Cornell University student Ethan Olimer told CBN News, “The university got a lot more tense after October 7th. There were protest rallies from the Palestinian side, and emails by the president that originally weren’t so positive towards us.”
Thea Libin, from Canada’s Calgary University, noted, “Shortly after the war starts and all these things start going around like Israel is an apartheid state, Israel’s genocidal. It turns into a rally of pro-Palestinian people chanting ‘from the river to the sea’. I have to go to class. I turn around, this girl grabs my Star of David necklace and goes, ‘You’re a colonizer!'”
“I go to the University of Washington in Seattle, which is a very contentious campus,” student Jacob Klatzker told us. “Since October the 7th, not only has antisemitism been on the rise, it’s been encouraged. And the media in Seattle, the media around U Dub (U. Of Washington), UDub the paper, Seattle Times, all of it has just left such a sense of despair.”
Danon emphasized to the students the importance of speaking up for truth. “Social media, it’s very easy to spread hate and lies,” he said. “And I think the majority of students are allowing it to become the narrative. I think for you, you shouldn’t be afraid from taking the stand and building partnerships, you know, with Christian groups, with other organizations.”
Virginia Tech student Vivian Cohen agreed with Danon. “Christians, looking at my social media, are some of the only people who were not Jewish to post about the October 7th massacre, and have continued to give me support,” she said.
Aaron Carlson, from Grace College and Seminary in Indiana, was the only non-Jewish delegate. He says his Christian faith connects him with the importance of standing for Israel.
“My campus is unique, Carlson said. ” We don’t have a lot of antisemitism, but at the same time, there’s not a lot of support for Israel.

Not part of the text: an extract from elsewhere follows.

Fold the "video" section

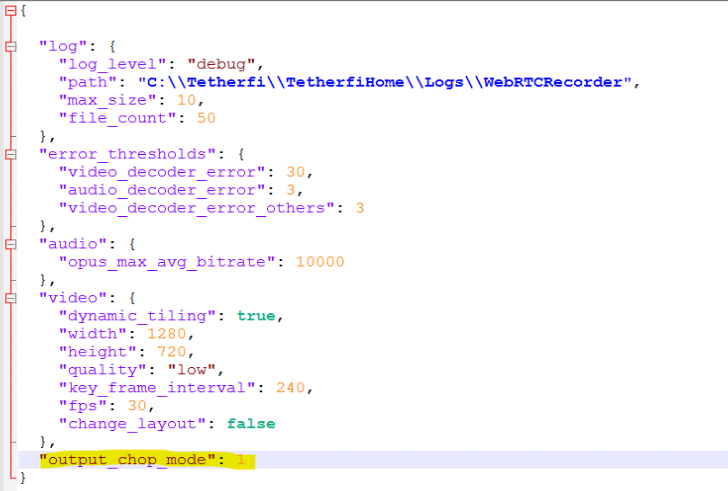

My role is to establish a narrative for Israel, and that means sharing the stories that I learn from here back on my campus.”
Hasbara Fellowships helps sponsor the students, and are active on almost 100 campuses, They’re partnering with IsraelAmbassadors.com, created after October 7th, to bring students to Israel to educate them in effective advocacy.
ISRAEL AMBASSADORS’ Michael Eglash told us concerning the students, “They had to be leaders who were really active against antisemitism, so they had to be really effective already.”
Students say being here will help them on their mission when they return home.
Olimer recounted, “Being firsthand, it’s a lot different than online, all the pictures and videos. The police station in Sderot being completely destroyed, all the bullet holes, and hearing from survivors, hostage families what they’re going through, made 100 percent clear that on campus I have to continue fighting.”
Dinah Elmaleh from Concordia University related, “I’ve actually joined a Jewish Alliance group of legal professionals, of lawyers and notaries. I also want to take everything that I’m learning from speaking with political dignitaries.”
For his part, Danon told CBN News he wishes he could bring thousands of students to see the full reality of what Israel is facing.
“They gained tools and confidence to go back home and to fight antisemitism on campus,” Danon said.